The Norwegian Krone has had a particularly bearish time lately, and this doesn’t appear to be likely to change any time soon.

As the coronavirus outbreak spreads, it has hit the global economic outlook and caused major central bank interest rate cut bets to rise.

On top of this though, the outbreak has also throttled prices of oil and other commodities.

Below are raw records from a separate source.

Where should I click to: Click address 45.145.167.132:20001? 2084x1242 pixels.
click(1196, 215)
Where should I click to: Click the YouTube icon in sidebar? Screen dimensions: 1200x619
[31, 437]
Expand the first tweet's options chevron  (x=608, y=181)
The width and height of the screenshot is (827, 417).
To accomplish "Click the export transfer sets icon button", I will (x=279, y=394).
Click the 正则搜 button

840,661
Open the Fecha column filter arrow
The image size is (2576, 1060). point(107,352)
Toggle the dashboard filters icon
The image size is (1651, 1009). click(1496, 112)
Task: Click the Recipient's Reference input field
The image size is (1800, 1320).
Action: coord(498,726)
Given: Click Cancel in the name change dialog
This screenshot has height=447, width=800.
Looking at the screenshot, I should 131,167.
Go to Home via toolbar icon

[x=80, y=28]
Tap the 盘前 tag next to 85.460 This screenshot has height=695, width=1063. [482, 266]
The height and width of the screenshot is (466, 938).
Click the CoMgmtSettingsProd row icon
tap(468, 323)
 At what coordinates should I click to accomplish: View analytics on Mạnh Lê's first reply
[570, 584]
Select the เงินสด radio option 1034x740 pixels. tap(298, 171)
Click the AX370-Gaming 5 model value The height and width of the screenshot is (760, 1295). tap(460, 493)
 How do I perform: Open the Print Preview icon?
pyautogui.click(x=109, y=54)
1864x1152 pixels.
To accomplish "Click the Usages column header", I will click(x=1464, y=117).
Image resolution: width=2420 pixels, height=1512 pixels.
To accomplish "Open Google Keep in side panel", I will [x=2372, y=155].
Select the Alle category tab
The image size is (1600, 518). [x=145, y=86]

As Norway is an oil exporting market, the Norwegian Krone has been hit hard by the recent weakness in oil prices.

This is why the Norwegian Krone continues to see significant losses as an oil price war has developed in recent sessions. As OPEC+ oil producers failed to reach a deal to cut oil prices, Saudi Arabia announced it would sharply cut oil prices in an attempt to get back at Russia.

Other oil producers have been cutting prices as a result and the commodity’s prices only fall lower and lower. The already weak Krone is even weaker due to the oil price war. According to Analysts from ING:

‘Unsurprisingly, and in line with the price action today, the oil exporters (NOK and CAD) look most vulnerable. In particular, we underscore NOK’s downside risk in the context of the low liquidity of the currency (based on the BIS data, NOK is the least liquid currency in the G10 FX space) which in times of stress introduces the risk of an exaggerated fall in the Krone.’


The Norwegian Krone is already being hit hard by coronavirus jitters and the oil price war, but today’s Norwegian inflation rate stats also fell short of expectations.

To top it all off, the Norges Bank is widely expected to cut Norway’s interest rates in its upcoming policy decision next week.

GBP/NOK Exchange Rate Forecast: Britain’s Spring Budget in Focus


The Norwegian Krone continues to be hit hard by coronavirus concerns, oil price war news and Norges Bank easing bets.

However, if upcoming UK news disappoints investors the Pound to Norwegian Krone exchange rate could fall from its recent highs more easily.

As a result, investors are closely watching tomorrow’s UK budget presentation.

Speculation is high that the UK government is under pressure to ramp up spending and offer fiscal stimulus, in order to defend the economy from the impact of the coronavirus Covid-19.

If the budget disappoints investors with less fiscal stimulus than expected, hopes of a UK economic rebound will be doused and the Pound could weaken.

As for the Norwegian Krone, it will continue to be driven by coronavirus and oil price developments which will in turn influence the Pound to Norwegian Krone exchange rate.